[Start of Attachment]

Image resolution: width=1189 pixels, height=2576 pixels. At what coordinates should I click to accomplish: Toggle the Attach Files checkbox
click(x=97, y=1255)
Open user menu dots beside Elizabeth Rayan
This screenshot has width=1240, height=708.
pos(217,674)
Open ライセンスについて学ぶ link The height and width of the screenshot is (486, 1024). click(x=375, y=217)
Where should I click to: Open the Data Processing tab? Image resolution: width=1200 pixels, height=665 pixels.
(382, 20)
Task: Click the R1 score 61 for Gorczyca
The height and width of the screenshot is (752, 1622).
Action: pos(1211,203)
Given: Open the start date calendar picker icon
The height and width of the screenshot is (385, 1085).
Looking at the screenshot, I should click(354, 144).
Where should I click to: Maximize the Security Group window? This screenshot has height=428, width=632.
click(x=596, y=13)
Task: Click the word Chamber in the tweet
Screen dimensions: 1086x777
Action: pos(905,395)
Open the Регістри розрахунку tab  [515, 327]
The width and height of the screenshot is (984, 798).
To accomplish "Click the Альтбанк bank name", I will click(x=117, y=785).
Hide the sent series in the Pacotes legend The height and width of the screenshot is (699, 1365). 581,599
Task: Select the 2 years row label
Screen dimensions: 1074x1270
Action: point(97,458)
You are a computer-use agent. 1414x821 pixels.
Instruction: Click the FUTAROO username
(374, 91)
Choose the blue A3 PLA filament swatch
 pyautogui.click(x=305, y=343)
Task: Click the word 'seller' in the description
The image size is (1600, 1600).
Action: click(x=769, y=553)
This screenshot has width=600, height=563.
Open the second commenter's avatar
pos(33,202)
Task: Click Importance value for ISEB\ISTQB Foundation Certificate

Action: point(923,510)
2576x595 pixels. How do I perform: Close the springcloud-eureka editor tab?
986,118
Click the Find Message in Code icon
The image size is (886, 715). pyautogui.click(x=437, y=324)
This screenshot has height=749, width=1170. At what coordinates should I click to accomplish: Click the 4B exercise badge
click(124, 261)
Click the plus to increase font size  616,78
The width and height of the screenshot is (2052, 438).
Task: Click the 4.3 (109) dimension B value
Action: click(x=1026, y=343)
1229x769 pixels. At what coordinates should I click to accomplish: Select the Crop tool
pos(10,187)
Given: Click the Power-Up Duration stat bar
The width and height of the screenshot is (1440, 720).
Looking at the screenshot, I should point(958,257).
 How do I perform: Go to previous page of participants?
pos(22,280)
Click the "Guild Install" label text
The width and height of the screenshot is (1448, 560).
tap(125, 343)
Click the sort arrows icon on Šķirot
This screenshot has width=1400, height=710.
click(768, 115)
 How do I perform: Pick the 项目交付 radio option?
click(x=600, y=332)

[End of Attachment]

* _WHAT YOU ARE ASKED TO DO_
Give the entries again exactly, every one.

* _RESPONSE TO THE EXERCISE_
Image resolution: width=1189 pixels, height=2576 pixels. At what coordinates should I click to accomplish: Toggle the Attach Files checkbox
click(x=97, y=1255)
Open user menu dots beside Elizabeth Rayan
This screenshot has width=1240, height=708.
pos(217,674)
Open ライセンスについて学ぶ link The height and width of the screenshot is (486, 1024). click(x=375, y=217)
Where should I click to: Open the Data Processing tab? Image resolution: width=1200 pixels, height=665 pixels.
(382, 20)
Task: Click the R1 score 61 for Gorczyca
The height and width of the screenshot is (752, 1622).
Action: pos(1211,203)
Given: Open the start date calendar picker icon
The height and width of the screenshot is (385, 1085).
Looking at the screenshot, I should click(354, 144).
Where should I click to: Maximize the Security Group window? This screenshot has height=428, width=632.
click(x=596, y=13)
Task: Click the word Chamber in the tweet
Screen dimensions: 1086x777
Action: pos(905,395)
Open the Регістри розрахунку tab  [515, 327]
The width and height of the screenshot is (984, 798).
To accomplish "Click the Альтбанк bank name", I will click(x=117, y=785).
Hide the sent series in the Pacotes legend The height and width of the screenshot is (699, 1365). 581,599
Task: Select the 2 years row label
Screen dimensions: 1074x1270
Action: point(97,458)
You are a computer-use agent. 1414x821 pixels.
Instruction: Click the FUTAROO username
(374, 91)
Choose the blue A3 PLA filament swatch
 pyautogui.click(x=305, y=343)
Task: Click the word 'seller' in the description
The image size is (1600, 1600).
Action: click(x=769, y=553)
This screenshot has width=600, height=563.
Open the second commenter's avatar
pos(33,202)
Task: Click Importance value for ISEB\ISTQB Foundation Certificate

Action: point(923,510)
2576x595 pixels. How do I perform: Close the springcloud-eureka editor tab?
986,118
Click the Find Message in Code icon
The image size is (886, 715). pyautogui.click(x=437, y=324)
This screenshot has height=749, width=1170. At what coordinates should I click to accomplish: Click the 4B exercise badge
click(124, 261)
Click the plus to increase font size  616,78
The width and height of the screenshot is (2052, 438).
Task: Click the 4.3 (109) dimension B value
Action: click(x=1026, y=343)
1229x769 pixels. At what coordinates should I click to accomplish: Select the Crop tool
pos(10,187)
Given: Click the Power-Up Duration stat bar
The width and height of the screenshot is (1440, 720).
Looking at the screenshot, I should point(958,257).
 How do I perform: Go to previous page of participants?
pos(22,280)
Click the "Guild Install" label text
The width and height of the screenshot is (1448, 560).
tap(125, 343)
Click the sort arrows icon on Šķirot
This screenshot has width=1400, height=710.
click(768, 115)
 How do I perform: Pick the 项目交付 radio option?
click(x=600, y=332)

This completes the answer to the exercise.